Knowsley Older People's Voice

Bedroom Tax

yate_bedsit_rent4[1]‘Bedroom Tax’ is a phrase now commonly used to describe part of the coalition government’s reform of welfare benefits. In essence those people who receive benefits and have a spare bedroom could see their benefits cut.

KOPV would like to reassure older people that these changes will only be applied to people of working age and that pensioners will not be affected. However, discount many older people see the headline stories and worry that it might apply to them. There is also the issue of mixed-age households, sildenafil where one partner is above working age but the other is not. Mixed-age couples are exempt from the plans as it is introduced in April 2013. However, it is possible that the exemption for mixed-age couples may cease for new claimants after October 2013. 

Here KOPV provides some further information about ‘Bedroom Tax’.

The coalition government sees the introduction of ‘Bedroom tax’ as a means of trying to deal with two issues.

 

Under occupancy

The government says that there is a chronic shortage of available housing in the UK. This is particularly so of family-sized homes with perhaps 3 or more bedrooms. One of the reasons for a lack of homes suitable for families is that properties continue to be occupied by older people who live alone or as couples. In many cases, older occupiers have raised families who have now left to start families of their own. Whilst some older people take the opportunity to down-size, many more prefer to remain where they are in the original family home, surrounded by the memories and possessions that they continue to enjoy. Where there are individuals or couples living in family-sized houses with one or more bedrooms unused (for sleeping) this is termed under-occupancy.
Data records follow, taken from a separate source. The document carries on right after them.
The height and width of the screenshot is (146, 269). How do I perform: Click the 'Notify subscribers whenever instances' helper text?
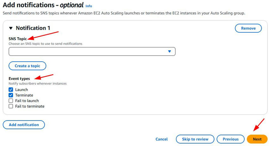[37, 83]
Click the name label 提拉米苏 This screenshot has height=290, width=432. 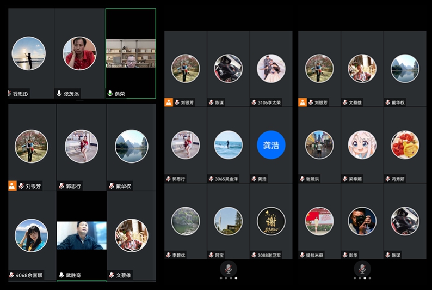pos(317,255)
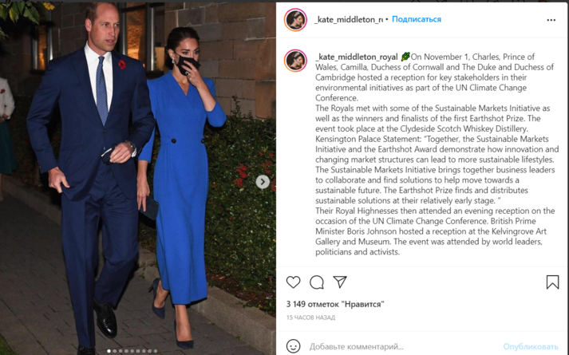Click the 15 ЧАСОВ НАЗАД timestamp

click(x=310, y=318)
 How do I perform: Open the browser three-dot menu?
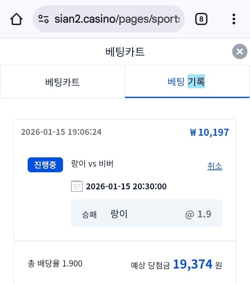coord(234,19)
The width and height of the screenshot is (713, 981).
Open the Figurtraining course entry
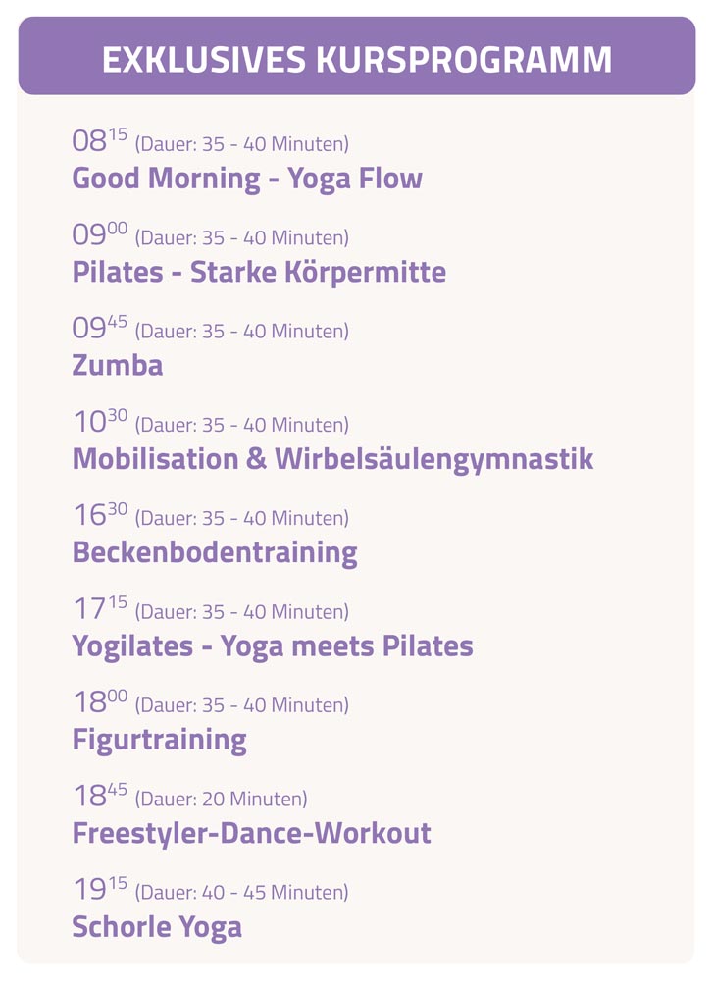click(159, 740)
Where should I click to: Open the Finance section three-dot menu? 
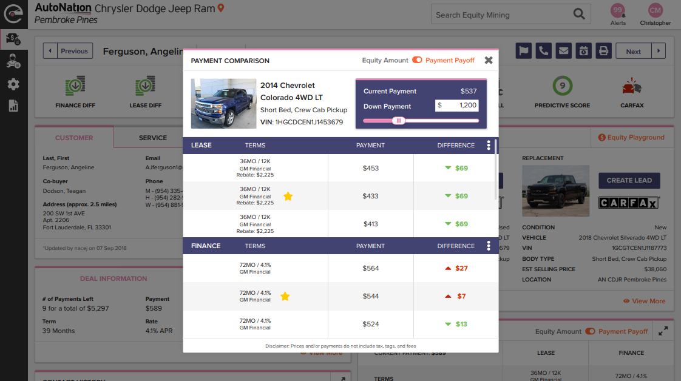pos(489,246)
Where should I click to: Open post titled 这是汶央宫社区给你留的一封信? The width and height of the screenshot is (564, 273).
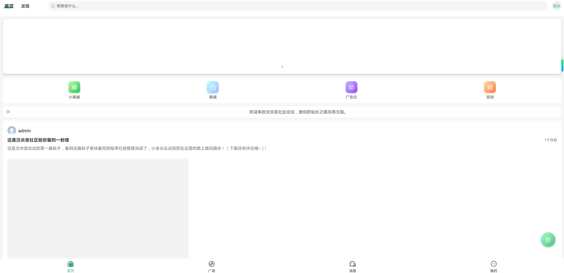[38, 140]
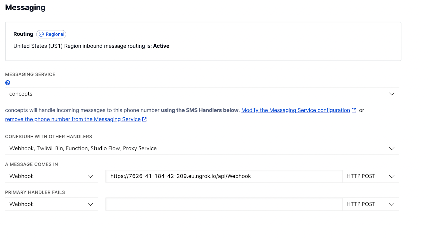The width and height of the screenshot is (428, 238).
Task: Open the Webhook dropdown under A Message Comes In
Action: coord(51,176)
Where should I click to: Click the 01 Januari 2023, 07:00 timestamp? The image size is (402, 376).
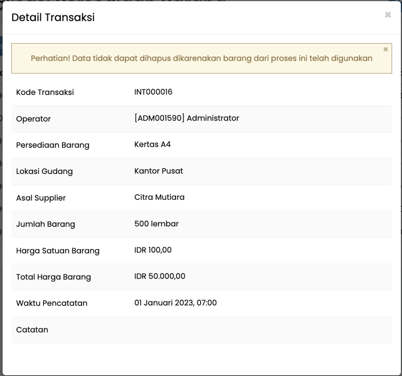click(x=175, y=303)
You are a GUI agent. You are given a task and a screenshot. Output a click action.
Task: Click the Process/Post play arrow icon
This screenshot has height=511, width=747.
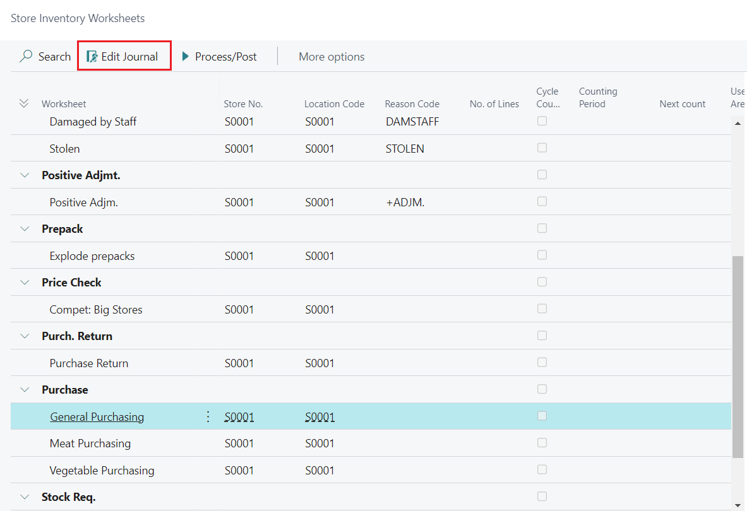pos(186,57)
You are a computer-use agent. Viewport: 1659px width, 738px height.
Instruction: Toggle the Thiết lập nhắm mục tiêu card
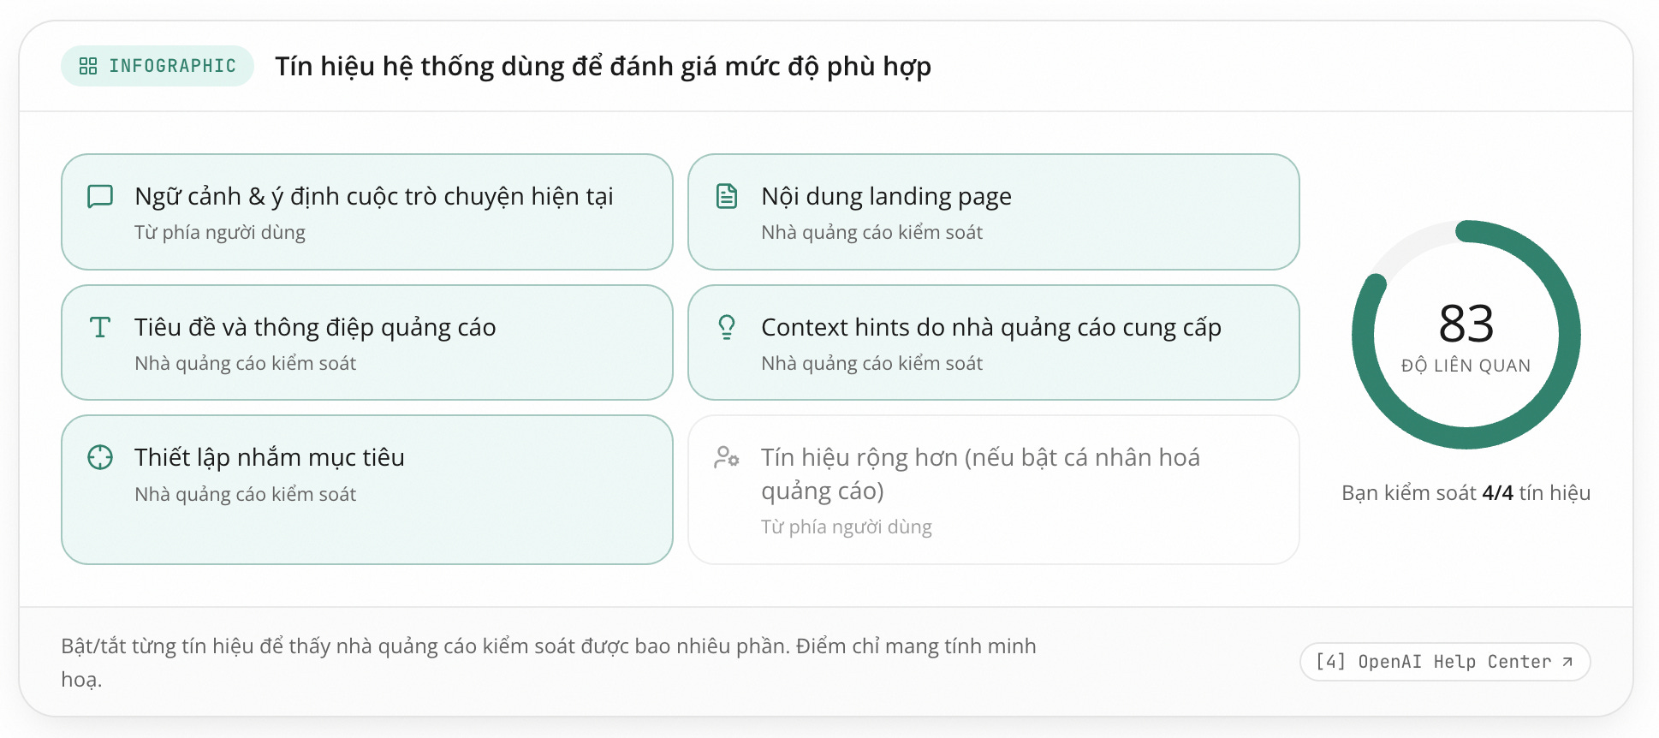[x=367, y=490]
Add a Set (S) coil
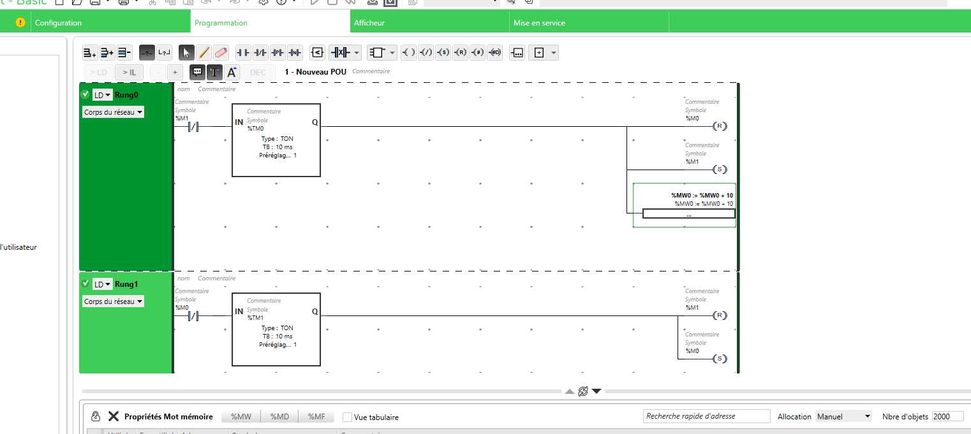The height and width of the screenshot is (434, 971). tap(443, 52)
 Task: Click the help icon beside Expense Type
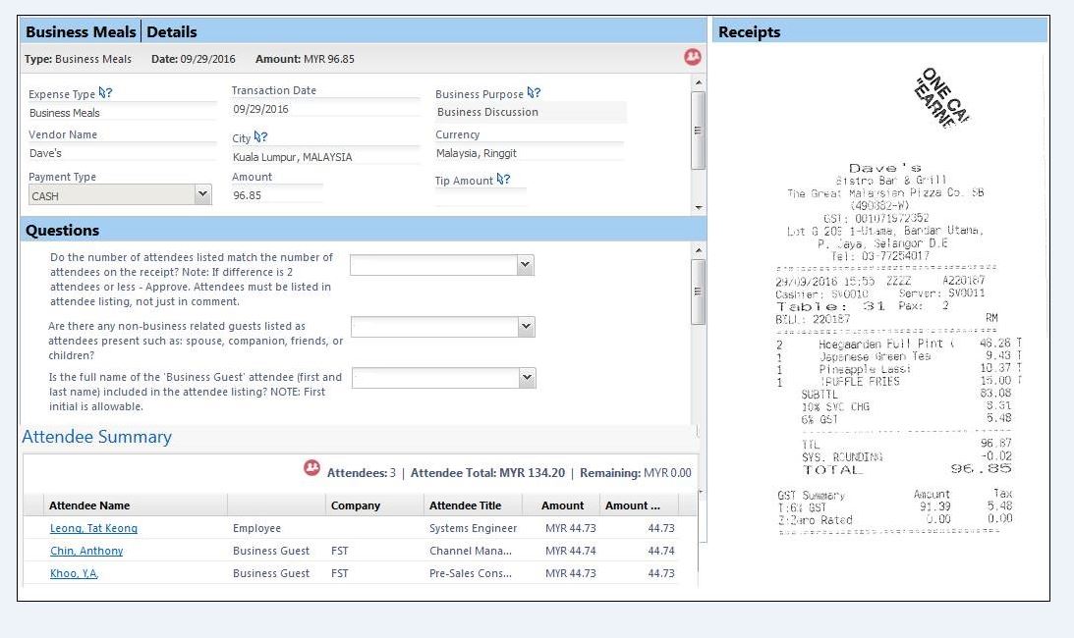coord(106,94)
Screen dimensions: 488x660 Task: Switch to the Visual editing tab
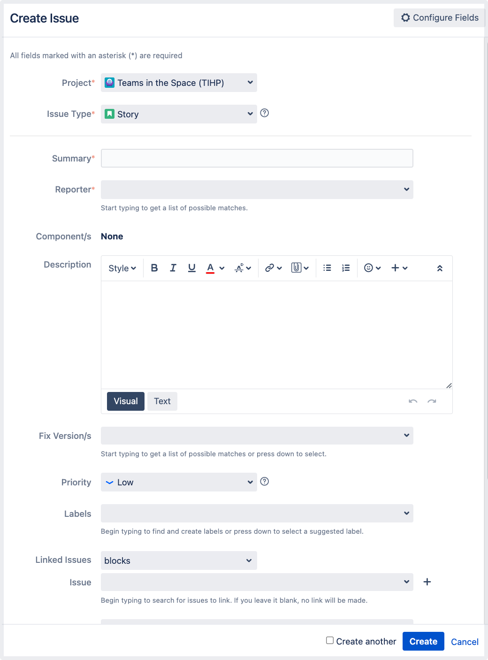pos(125,401)

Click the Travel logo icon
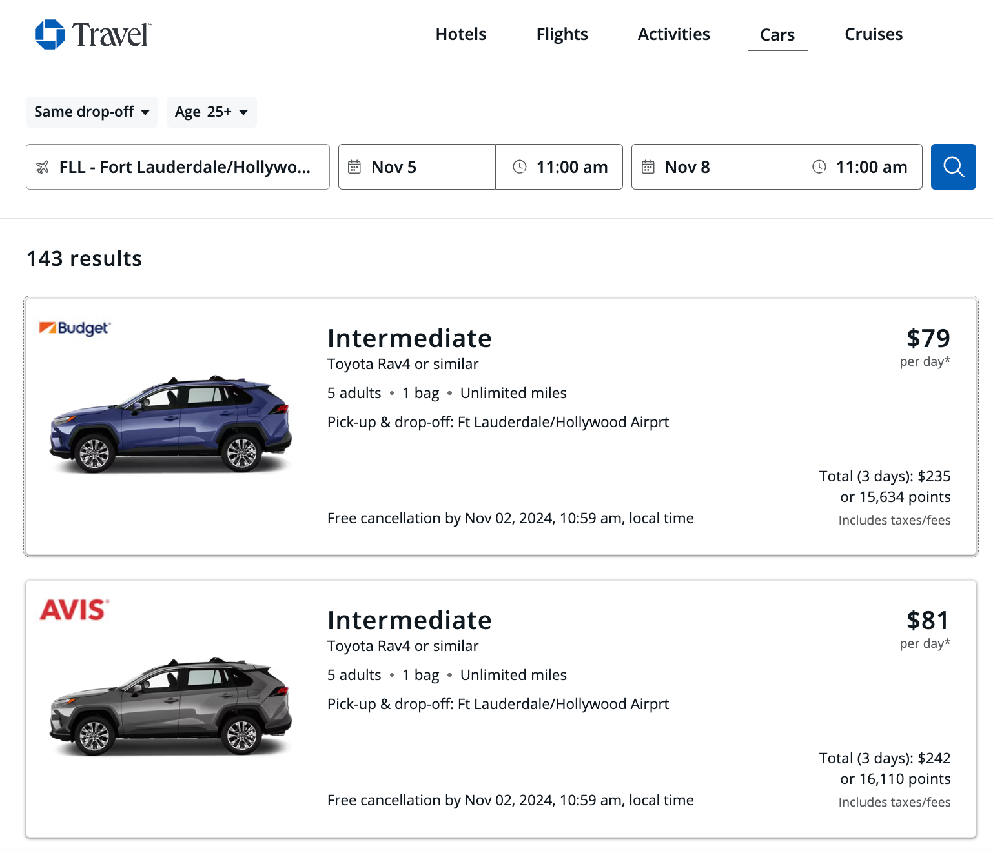pyautogui.click(x=50, y=34)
Many observers have pointed out that owner occupiers have every right to live in the property of their choosing, even if that property is a little larger than an individual or couple really need. However, the issue becomes a little more complex where the house is rented from a local authority, housing association, or private landlord. Landlords may have waiting lists for their housing stock, with particular demand likely to be from families for family-sized dwellings. In such circumstances it is easy to see why landlords would want to encourage those individuals or couples who are under-occupying a family home to move on to something smaller, and maybe cheaper. The issue becomes even more contentious where an occupier is claiming Housing Benefit to meet the cost of some or all of their rent.

 

Welfare Reforms

Under the Welfare Reform Act 2012, a number of different existing benefits, including Housing Benefit, will be replaced by a new Universal Credit. Within the new scheme, the amount of Housing Benefit that people will be paid will be reduced if they are considered to be under-occupying a property that they rent. The measure of whether someone is under-occupying is based on the number of bedrooms at the property, and this is why these measures have become known as a ‘bedroom tax’. The system allows for one bedroom for each person (or couple) living at the property, but with the following exceptions:

 

  • Children under 16 of the same gender are expected to share
  • Children under 10 expected to share regardless of gender
  • A disabled tenant or partner who needs to have non-resident overnight carer will be allowed an extra bedroom

 

Benefits therefore will only be paid at the level according to the number of bedrooms each household is entitled to. If this is insufficient to meet the rent for the property, occupiers will be expected to make up the difference themselves. If they are unable to do this they may need to consider a move to a smaller property. One of the criticisms levelled at these new rules is that there is a shortage of this type of smaller accommodation.